Jeder von uns bekommt sie: Spam-Mails. Vermeintliche Gewinne, Jobs oder der Aufruf zum Ändern des Netflix-Passwortes gehen täglich millionenfach in digitalen Postfächern ein.
Ausgerechnet Bill Gates stimmte den Abgesang auf Spam-Mails auf dem Weltwirtschaftsforum in Davos an – doch niemand sang mit. Seine steile Behauptung damals:
Innerhalb von zwei Jahren gehören Spam-Mails der Vergangenheit an.

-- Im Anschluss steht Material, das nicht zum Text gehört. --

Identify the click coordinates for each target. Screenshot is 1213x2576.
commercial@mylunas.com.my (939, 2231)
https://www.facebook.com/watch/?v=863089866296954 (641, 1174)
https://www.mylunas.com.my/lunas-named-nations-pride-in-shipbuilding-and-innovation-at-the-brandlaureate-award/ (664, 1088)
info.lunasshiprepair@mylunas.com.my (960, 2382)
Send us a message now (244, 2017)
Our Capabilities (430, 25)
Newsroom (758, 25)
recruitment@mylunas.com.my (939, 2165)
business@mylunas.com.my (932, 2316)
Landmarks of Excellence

Diese Aussage stammt von 2004, ist ist also etwa 21 Jahre alt. Der Philanthrop hatte sogar einige Lösungen parat (via TechSpot). Eine davon war, dass der Absender eine Art Puzzle lösen muss, also so etwas wie ein Captcha.
Seine wohl präferierte Lösung waren digitale Briefmarken.
- Absender bezahlen eine kleine Gebühr für das Absenden von E-Mails.
- Vertrauenswürdige Kontakte wie Freunde oder Familie könnte man ausschließen.
So soll Gates in Davos gesagt haben:
In zwei Jahren wird Spam gelöst sein. Auf lange Sicht wird die monetäre [Methode] dominieren.
Das bestätigt unter anderem der Spiegel mit einem Artikel von 2004.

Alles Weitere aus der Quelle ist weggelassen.